On Saturday, Nov. 7, the Associated Press called the 2020 Presidential Election at 11:25 a.m. EST for the Democratic ticket of Joseph R. Biden Jr. and Kamala D. Harris. President-elect Biden won the race with a projected 290 electoral votes and 75 million votes overall, defeating Republican incumbent President Donald Trump.
The race was decided after Pennsylvania called Biden’s victory five days after the election began. The unusual amount of time taken to determine results was due to the unprecedented influx of mail-in ballots as well as record turnout overall, with more than 140 million votes cast across the country. Trump and his campaign have declared multiple times that they will legally challenge the results of the election, although their legal effectiveness remains to be seen.
“I had such a big lead in all of these states late into election night, only to see the leads miraculously disappear as the days went by,” President Donald Trump said in a tweet. “Perhaps these leads will return as our legal proceedings move forward!”
In several states, including Pennsylvania, Nevada and Michigan, these lawsuits from the Trump campaign have already been ruled against. It remains unclear as to whether or not Trump’s legal actions will have any effect on the outcome of the election at this time. For now, the Biden campaign, as well as the majority of the American people, are moving forward under the assumption that Biden and Harris have won the presidential race. With the strong possibility of Biden being president, and Harris being vice-president, many students at York have varying opinions.

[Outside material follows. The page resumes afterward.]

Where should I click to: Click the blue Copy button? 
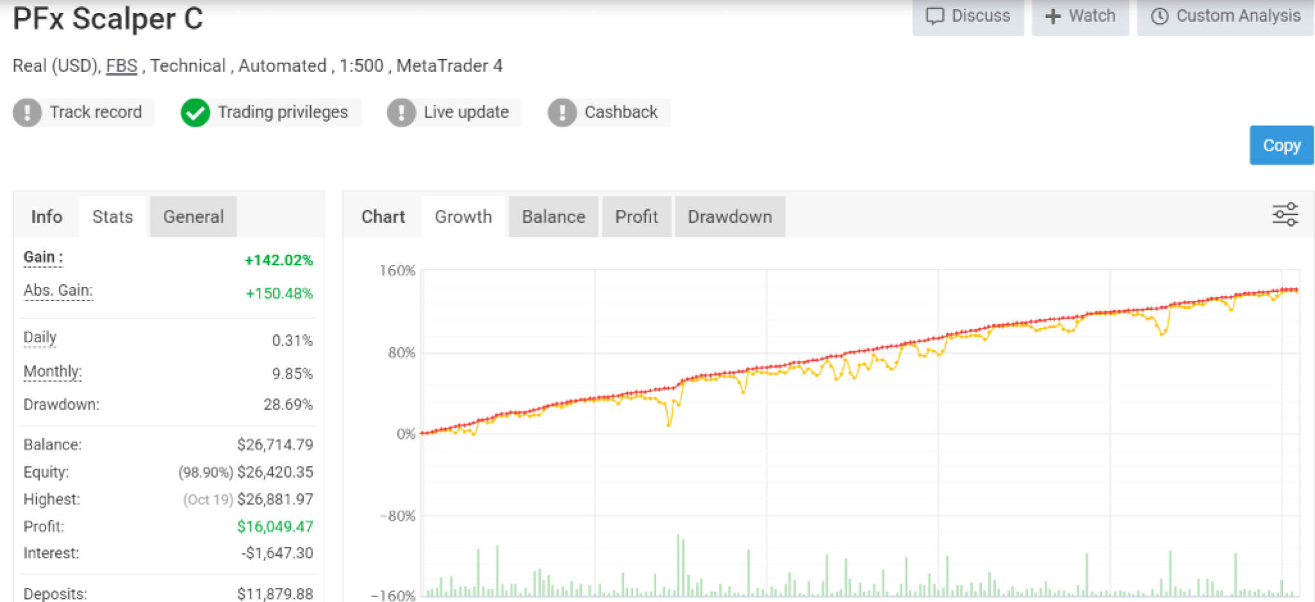(1281, 146)
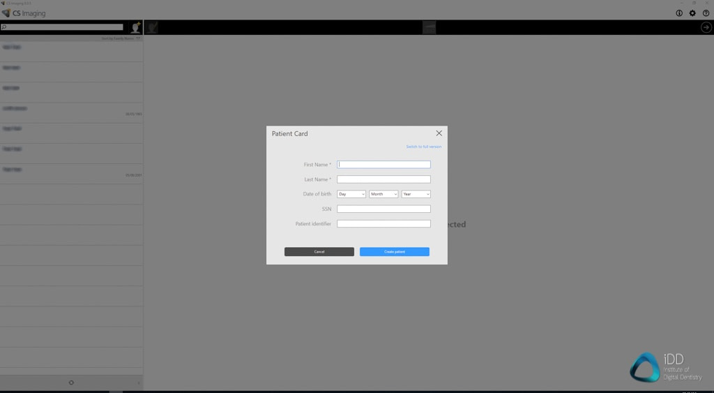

“If you asked me 4 months ago, I was very against [Joe Biden],” senior James Golen said. “But now that I’ve had more experience with him as a candidate and a person, he’s grown on me. He’s got a lot more experience with law and policy making. I don’t know as much about Kamala Harris, but I’ve heard she’s very accomplished, has a good background in law even though she has some controversy there. I’m happy with the democratic ticket this year.”
Whether or not citizens supported him, Biden still emphasized his promise to serve and bring together each American citizen. The message of Biden’s victory speech in Wilmington, Delaware late Saturday night was one of unity, as the President-elect offered his condolences to disappointed supporters of President Trump and promised to bridge partisan divides.
“I pledge to be a president who seeks not to divide, but to unify — who doesn’t see red and blue states, but a United States,” Biden said. “And who will work with all my heart to win the confidence of the whole people.”